Rear space is poor. Both the Ford Focus and the Volkswagen Golf offer considerably more room. The boot is well shaped and can accommodate up to 405 litres with the seats raised. This is similar to the Peugeot 308, but doesn’t quite match the voluminous Honda Civic. Seat comfort is good, with plenty of support and a decent amount of padding. The steering wheel adjusts for both reach and rake.
Ride and handling
The Megane rides comfortably and handles well, but a little more feel from the steering would improve things. It’s a comfortable car to drive on the motorway, with well-muted engines at cruising speeds and only a slight hint of wind noise.

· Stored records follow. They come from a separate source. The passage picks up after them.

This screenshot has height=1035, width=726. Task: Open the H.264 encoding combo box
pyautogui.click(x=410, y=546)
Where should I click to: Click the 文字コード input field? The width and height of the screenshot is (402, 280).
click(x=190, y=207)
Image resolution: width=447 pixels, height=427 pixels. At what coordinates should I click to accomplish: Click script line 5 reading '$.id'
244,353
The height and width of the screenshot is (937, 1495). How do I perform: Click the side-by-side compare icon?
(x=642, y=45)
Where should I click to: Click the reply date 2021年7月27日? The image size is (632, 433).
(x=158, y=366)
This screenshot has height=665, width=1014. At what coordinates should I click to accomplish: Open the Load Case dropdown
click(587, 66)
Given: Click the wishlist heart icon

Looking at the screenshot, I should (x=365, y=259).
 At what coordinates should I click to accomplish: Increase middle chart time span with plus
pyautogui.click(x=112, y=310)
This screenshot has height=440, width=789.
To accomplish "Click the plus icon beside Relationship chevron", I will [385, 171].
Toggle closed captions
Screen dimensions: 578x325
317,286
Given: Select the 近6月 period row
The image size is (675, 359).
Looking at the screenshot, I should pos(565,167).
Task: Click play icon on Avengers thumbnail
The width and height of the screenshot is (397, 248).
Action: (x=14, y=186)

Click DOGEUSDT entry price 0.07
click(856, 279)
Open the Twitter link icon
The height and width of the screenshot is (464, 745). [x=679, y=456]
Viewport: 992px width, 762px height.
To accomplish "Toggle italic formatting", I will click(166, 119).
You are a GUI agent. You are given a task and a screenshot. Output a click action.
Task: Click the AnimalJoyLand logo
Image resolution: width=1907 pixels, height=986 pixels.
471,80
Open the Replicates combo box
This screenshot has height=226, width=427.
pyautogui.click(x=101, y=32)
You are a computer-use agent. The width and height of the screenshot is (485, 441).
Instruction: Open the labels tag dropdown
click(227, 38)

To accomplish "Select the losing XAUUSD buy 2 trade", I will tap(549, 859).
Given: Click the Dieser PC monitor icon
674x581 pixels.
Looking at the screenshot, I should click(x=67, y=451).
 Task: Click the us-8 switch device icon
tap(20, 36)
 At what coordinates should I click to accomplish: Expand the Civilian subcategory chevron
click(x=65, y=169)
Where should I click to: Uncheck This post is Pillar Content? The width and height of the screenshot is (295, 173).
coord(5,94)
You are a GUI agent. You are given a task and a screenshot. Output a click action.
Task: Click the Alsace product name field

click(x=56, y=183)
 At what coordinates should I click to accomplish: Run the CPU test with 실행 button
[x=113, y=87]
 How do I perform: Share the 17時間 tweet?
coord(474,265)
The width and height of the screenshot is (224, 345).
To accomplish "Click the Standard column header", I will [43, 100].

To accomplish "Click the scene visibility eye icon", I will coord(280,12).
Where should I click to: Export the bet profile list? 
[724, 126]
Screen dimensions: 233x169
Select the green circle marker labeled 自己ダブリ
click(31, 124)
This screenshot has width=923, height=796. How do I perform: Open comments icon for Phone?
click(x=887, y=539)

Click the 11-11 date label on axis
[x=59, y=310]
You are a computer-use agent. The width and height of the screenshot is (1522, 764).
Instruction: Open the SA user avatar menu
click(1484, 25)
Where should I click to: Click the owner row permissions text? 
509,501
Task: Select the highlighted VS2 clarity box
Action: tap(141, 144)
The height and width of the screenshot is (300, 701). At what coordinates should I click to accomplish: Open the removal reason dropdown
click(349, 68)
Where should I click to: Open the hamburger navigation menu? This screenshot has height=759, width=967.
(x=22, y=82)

There are a number of petrol and diesel engines on offer, ranging from 90 to 160bhp. Diesel versions are impressively quiet and popular for their economy, and with either 90, 110, 130 or 160bhp there is certainly something for everyone. The 110bhp is the best all-rounder and is available with stop and start and the option of an automatic gearbox. The top diesel offers impressive punch, but commands a price premium. The entry-level 1.6-litre petrol engine (110bhp) is feeling its age, much better is the 1.2-litre turbocharged TCe petrol with 115bhp. It might be small, but it offers smooth and quiet acceleration, getting the Megane from nought to 62mph in 10.9 seconds.
Renault takes economy and running costs very seriously indeed, and its latest 1.2-litre TCe petrol is impressive, with CO2 emissions of 119g/km and combined economy of 53.3mpg. A big improvement over the 1.6-litre (40.9mpg and 159g/km). Best economy goes to the 110bhp diesel stop and start, with 80.7mpg and just 90g/km of CO2. The 2012 facelift is the first Megane to benefit from the Renault 4+ programme, which includes four years/48,000 miles free servicing.
Renault has often performed poorly in reliability studies. However the company has been making major strides and the Megane feels solidly constructed. The Renault 4+ package includes a four-year/100,000 mile warranty and four years roadside cover for added peace of mind.
The Megane scored a solid five-star safety result when it was crash tested by EuroNCAP. All models come with driver, passenger, side and head airbags, as well as Isofix child safety seat mountings, electronic stability programme, traction control and anti-lock brakes with electronic brake force distribution and brake assist.
Five trim levels are available. Every model features air-con, CD player, cruise control, electric and heated mirrors, remote central locking, electric front windows, trip computer and key card. Top-spec GT models feature 18-inch alloy wheels, power folding mirrors, sports suspension, rear parking sensors, sports seats, sports bumpers, aluminium pedals and a sports leather steering wheel.
The Megane’s blend of comfort, frugal engines, exceptional safety and decent equipment mark it out as a good all-rounder, providing the lack of rear seat space doesn’t put you off.